The Cape May Oyster Growers is the other cooperative with which Gef collaborated to assist with start-up. The oyster growers are also using the cooperative model to open up additional marketing channels for their oysters produced through aquaculture techniques.
KDC: Hi Gef, could you tell us a little about your background?
Gef: I grew up in Clifton, New Jersey. Fresh out of College with a biology degree, I was a meat inspector (hot dogs!) for a year and a half. I went back to school on Long Island. where I recieved a Master of Science Degree in Marine and Environmental Science. I joined Rutgers Cooperative Extension in 1978. My summers were spent on the Jersey shore and a marine-related degree was a natural coast for me. Plus I didn’t have to wear a tie and jacket to work.
This began my work with commercial fishermen and shellfish farmers. Over the years, my areas of work have included satellite imagery to catch large fish off shore, seafood marketing, and seafood handling. Parts of my work were actually a throwback to the meat industry – how to safely handle, transport, and market meat (seafood) products. Then I became very interested in aquaculture development. I founded the NJ Aquaculture Association and co-founded the East Coast Shellfish Growers Association. I also served on the Executive Committee of the National Shellfisheries Association. And right now I am President-elect of the US Chapter of the World Aquaculture Society of which I have been a member since 1988.
As I look forward, I am going on a terminal sabbatical in Jan 2016. My time with Rutgers Cooperative Extension is coming to a close. On sabbatical I am going to document shellfish harvesting tools from NC to Maine. Currently there is not an adequate resource on the composition and use of these tools.
KDC: How did you come to be involved with the shellfish cooperatives?
Gef: Back in 1992, I suggested that we needed a hard-clam grower’s cooperative. Clam farmers were just beginning to see the need for packaged clams. Only about 10 years ago a few guys finally got together to do a packaged product that sells thru Shoprite. About that time I worked on a grant to assist with the marketing, and that effort is still going.
I can see that working together is a good thing. I don’t like to work alone and neither do most of the farmers. Cooperatives are mutually beneficial, bringing in many points of view. Heritage came about when I met Peggy at a meeting, and the timing was finally right. KDC was helping to start cooperatives, I saw the opportunity and the rest is history, as the saying goes.
KDC: You were involved in two cooperative startups, right?

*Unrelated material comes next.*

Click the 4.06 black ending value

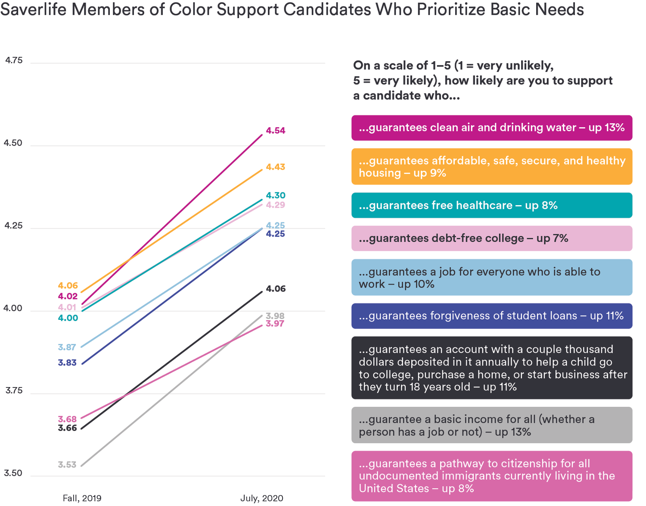276,289
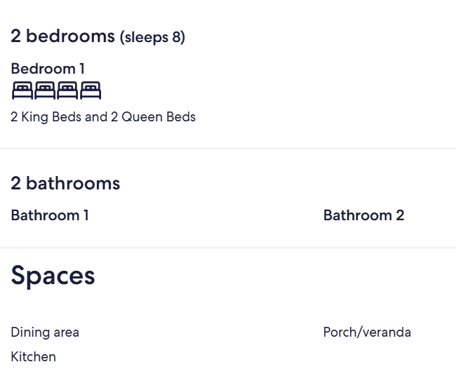
Task: Select the Bathroom 2 label
Action: pos(364,215)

Gef: We started with a large group of both oyster and clam producers. The oyster group split off and formed the Cape May Oyster Growers. They organized around their particular vision. Heritage took more time to develop their business vision and organization. Their cooperative followed a year later. When the process started we invited all of the leading clam farmers to the table to evaluate if they wanted to be part of a cooperative. Most felt comfortable with status quo, and decided not to participate. Those left at the table, formed Heritage Shellfish Cooperative. The three growers now in the coop represent about 120 years of work on the water. Two started as kids. That is the “heritage.”

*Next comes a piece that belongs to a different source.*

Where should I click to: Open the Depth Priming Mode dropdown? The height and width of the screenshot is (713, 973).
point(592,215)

KDC: Describe your role and responsibilities with Heritage and your current position?
Gef: Spiritual advisor. Actually, I am working to help seek out markets. The current packaging was my idea. Clamshell packaging (no pun intended). It is the grab and go concept. Back in the day, mussels were thrown on ice in the display case, and then it evolved to pre-packaged bags for point of purchase. The new clamshell packaging has the cooperative well positioned. Right now we are working with a local distributor to help with the marketing.
KDC: What do you see as future opportunities and trends for Heritage and shellfish?
Gef:The future trend is to expand and move into putting the Heritage product into Community Supported Fisheries (CSF). This helps move local seafood to local consumers. Right now we have three drop off points for our CSF in New Jersey; Beach View CSA in Manahawkin, Heirloom Kitchen in Old Bridge, and the Rutgers Farmers Market in New Brunswick.
KDC: What do you see as the biggest challenges?
Gef: Not killing each other. Just joking, the group mostly works well together. The biggest challenge is trying to stay out of the commodity market. About 6 years ago we studied the biggest impediments to growing the locally raised hard clam industry New Jersey. The biggest was out of state competition – clams coming in as commodities. The commodity market is still out there, presenting a great competition risk and singing the siren song of “just make the easy sell.”
Also right now, the Heritage guys are product shy. They had a bad year last year, nothing grew. The progress in positioning the branded product has been good, we just need the product. However, early looks show nice growth already this season, so fingers are crossed.
KDC: And what is the view from your doorstep?
Gef: The parking lot behind my building, which might sound boring. Not true. I run the County Extension office and the scene in the parking lot constantly changes. We have master gardener demonstration gardens and plant sales and 4H-ers working with Seeing Eye dogs. My aquaculture gear is over in one corner. It is a constantly changing view.